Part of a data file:
+++

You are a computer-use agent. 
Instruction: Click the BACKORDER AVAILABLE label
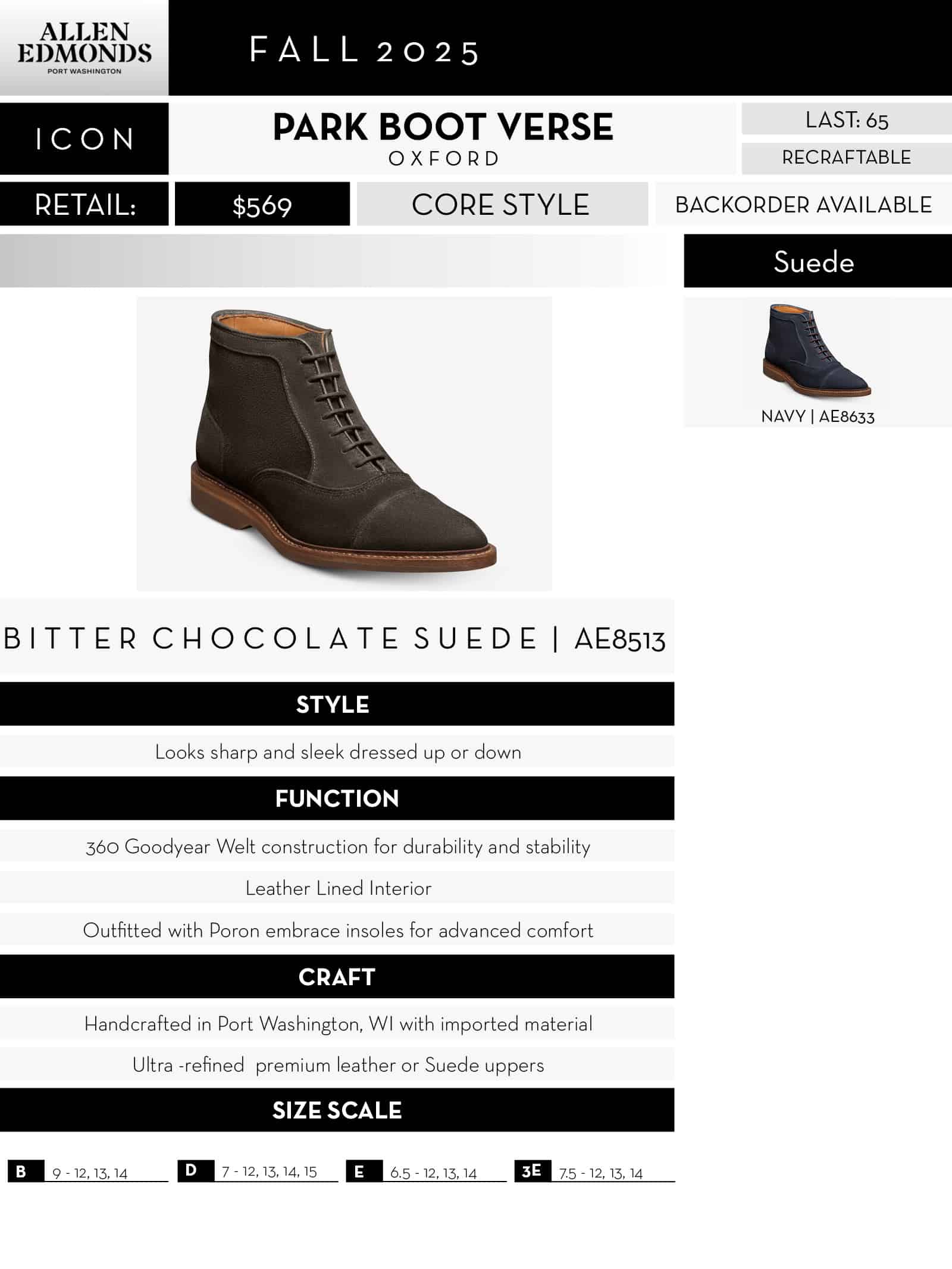coord(803,205)

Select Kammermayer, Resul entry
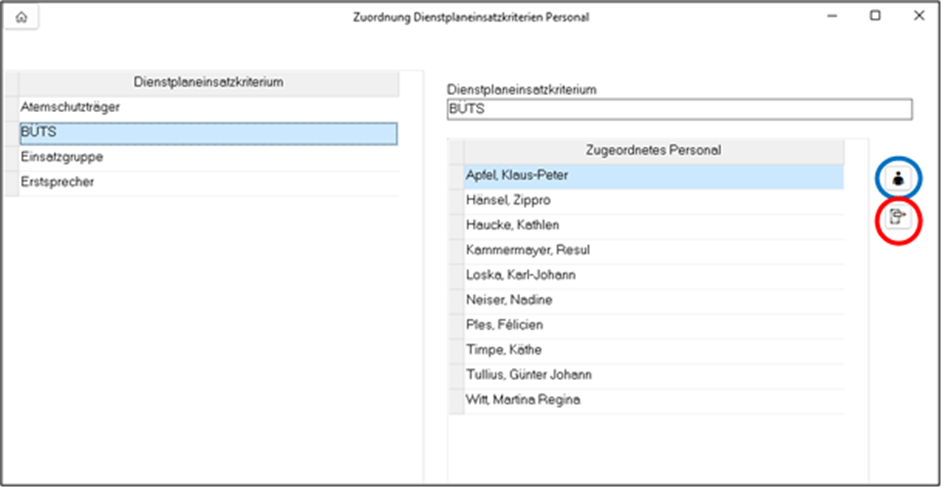pyautogui.click(x=653, y=250)
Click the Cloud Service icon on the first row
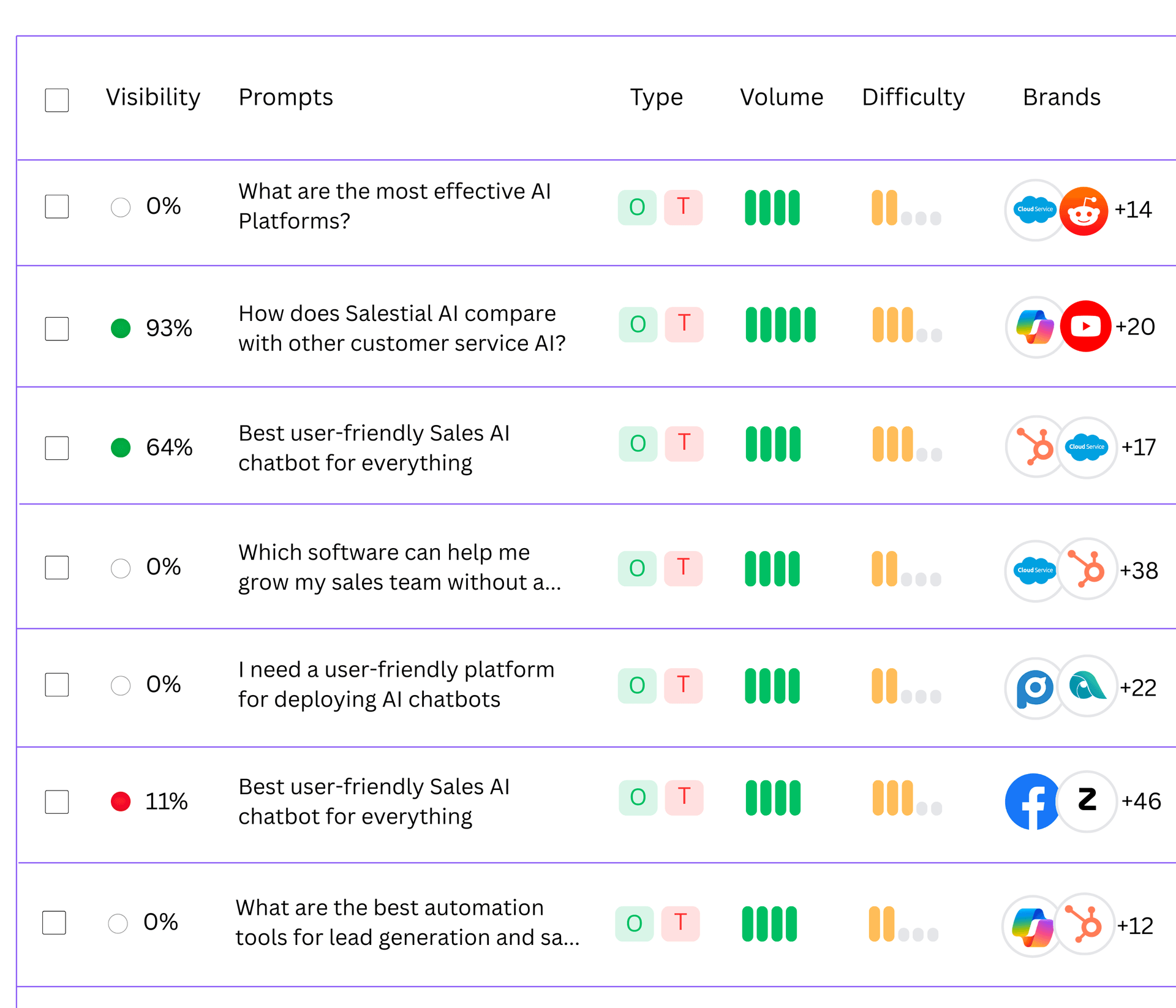1176x1008 pixels. click(x=1034, y=209)
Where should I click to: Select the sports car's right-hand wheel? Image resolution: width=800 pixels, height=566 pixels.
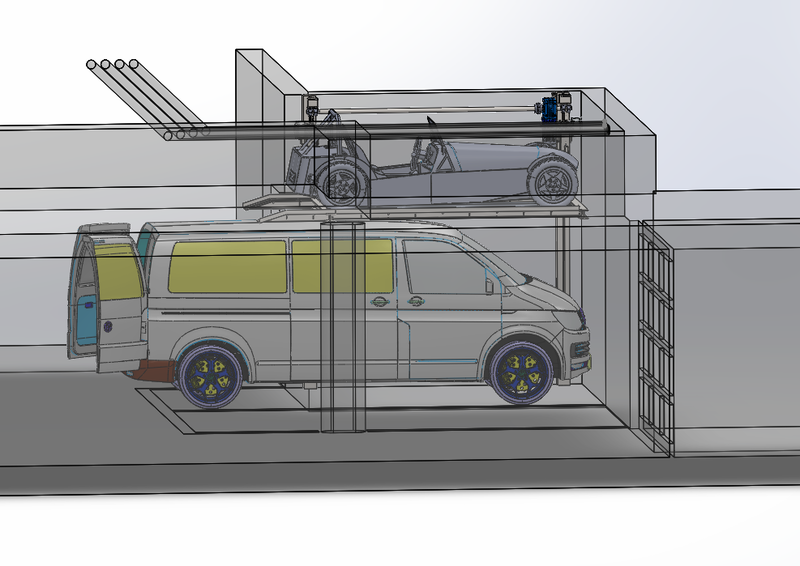pos(551,181)
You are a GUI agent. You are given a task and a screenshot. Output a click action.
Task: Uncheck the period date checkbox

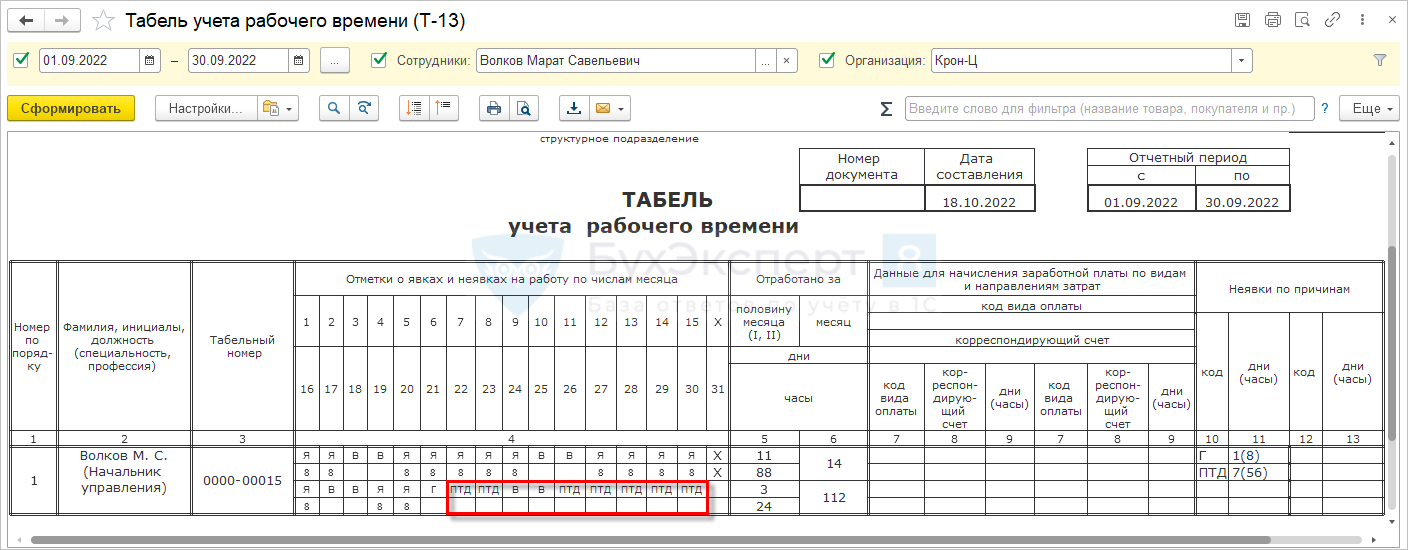pyautogui.click(x=21, y=60)
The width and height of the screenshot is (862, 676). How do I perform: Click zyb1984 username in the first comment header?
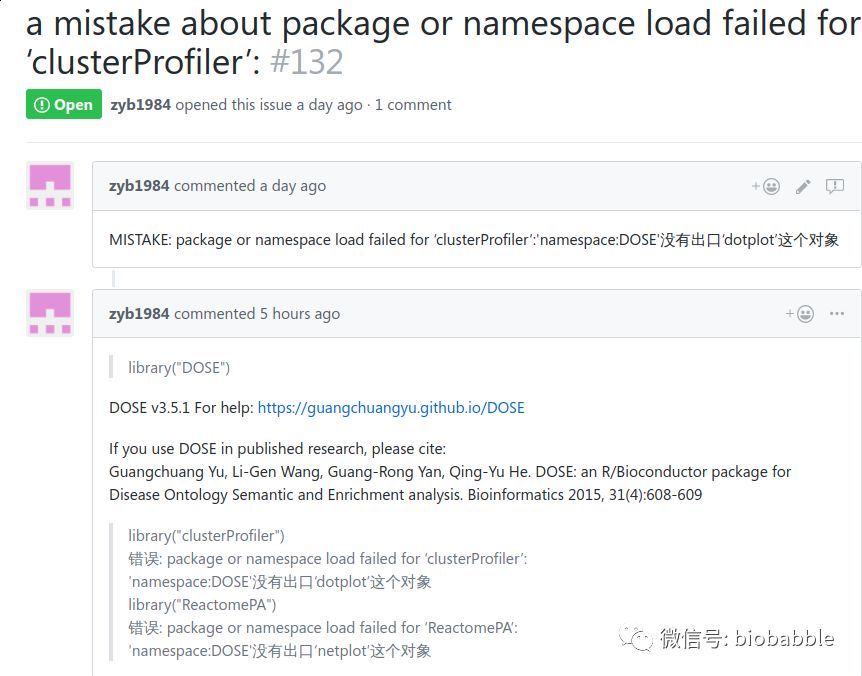coord(139,186)
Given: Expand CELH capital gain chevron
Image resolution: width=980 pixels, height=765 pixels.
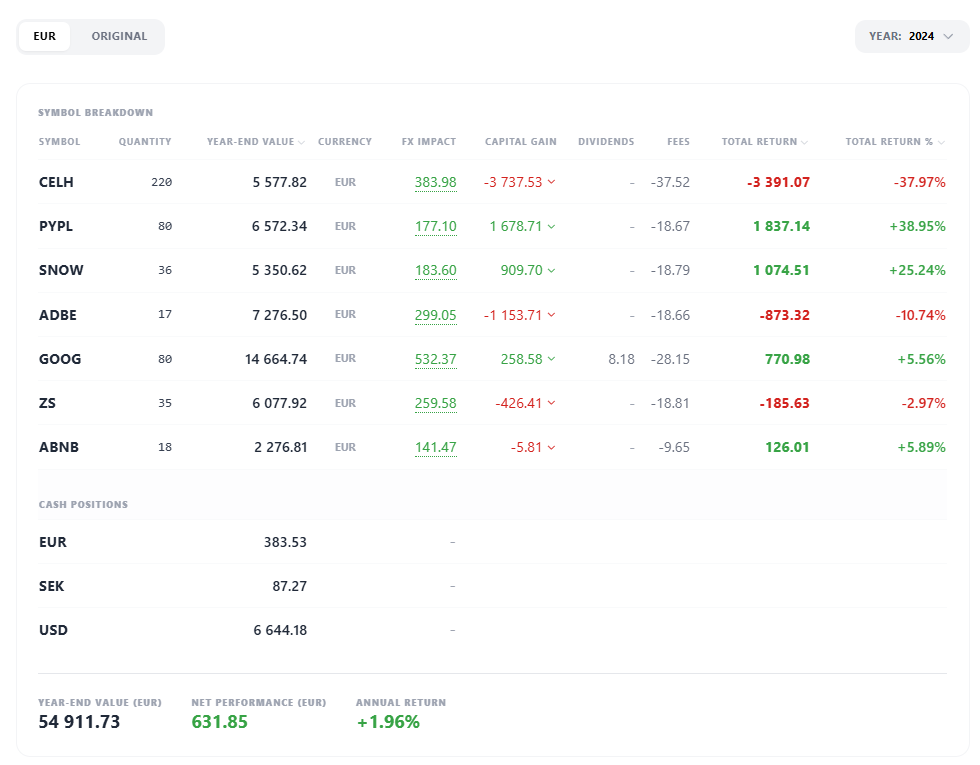Looking at the screenshot, I should point(551,182).
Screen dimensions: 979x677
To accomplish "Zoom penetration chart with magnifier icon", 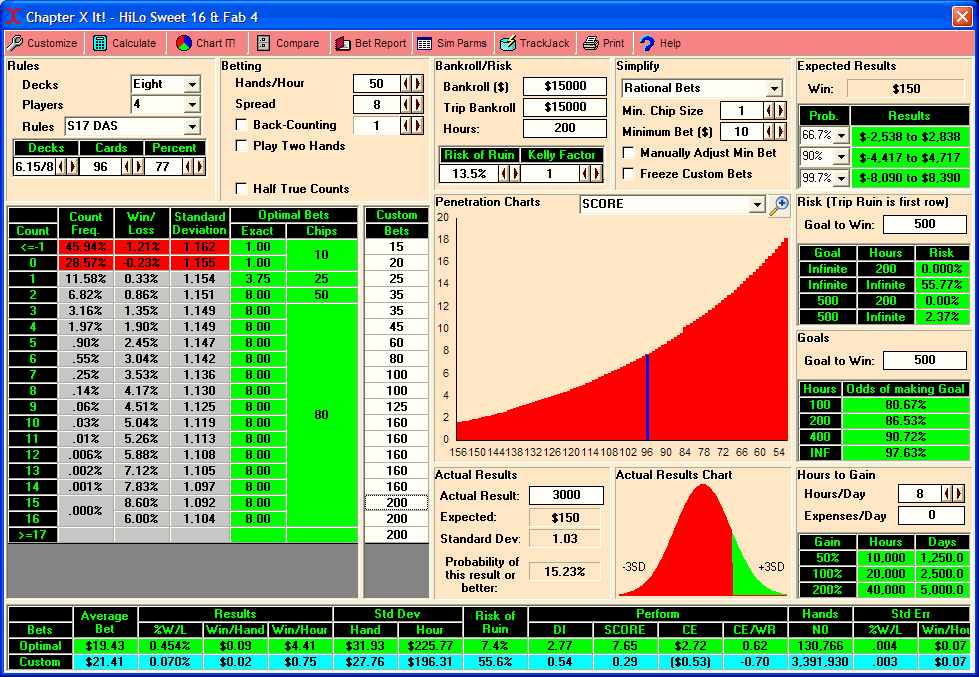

+++

Goal |
Could you put the lines of the data into a JSON list of strings, one per line with blank lines skipped, starting at the first line of the data and stopping after the line that contains "1176x1008 pixels. click(x=1034, y=209)"? Leave the pictures out of the answer.

Solution to this exercise |
[
  "You are a computer-use agent. ",
  "Instruction: Click the BACKORDER AVAILABLE label",
  "coord(803,205)",
  "Select Kammermayer, Resul entry",
  "pyautogui.click(x=653, y=250)",
  "Click the Cloud Service icon on the first row",
  "1176x1008 pixels. click(x=1034, y=209)"
]